I try to wave back, but the movement feels clumsy.

“Shit,” Dean mutters, shifting the car into drive while pulling out of the driveway.

The road stretches out ahead of us, the quiet town fading into the distance, but my mind’s still in that house, in her room, wrapped inside the warmth of her laughter and the heat of her touch.

We don’t talk about it.

We don’t need to.

It’s there in every shared glance, in every quiet breath, how we all feel about finally being forced to return back to reality.

I hope, one day, we can return again.

5

NOELLE

The nausea comes in waves.

Not the sharp, fleeting kind that makes you wince and move on but in slow, relentless tides that rise from somewhere deep inside and leave me clutching the edge of the sink, praying it’ll pass.

It’s either food poisoning, a stomach bug, or just nerves.

At least, that’s what I keep telling myself.

But no matter what, deep down, I know this is different.

It’s a quiet unease that settles beneath my ribs and stays there, rolling in and out like a second heartbeat.

Morning, night, in the middle of class, halfway through brushing my teeth, it doesn’t care about timing.

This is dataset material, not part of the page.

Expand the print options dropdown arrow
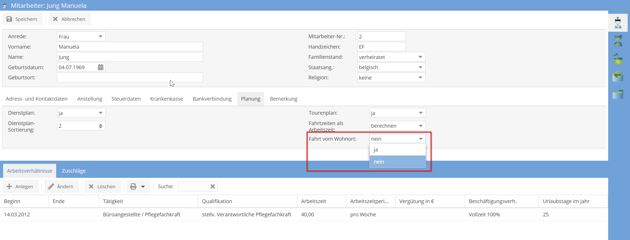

It hits when it wants, and all I can do is grit my teeth and wait for the wave to crash and ebb again.

At first, I pretend it’s nothing.

Final’s stress, I tell myself. Too much caffeine and not enough sleep. Greasy mess hall food that’s finally catching up to me.

Maybe a flu that’s been circulating around the dorms.

It’s easy to invent reasons when you’re desperate not to face the real one. Easy to tell yourself stories that sound rational and manageable.Fixable.

Because stories are easier than admitting what your body already knows.

But as the weeks drag on, the excuses get harder to believe.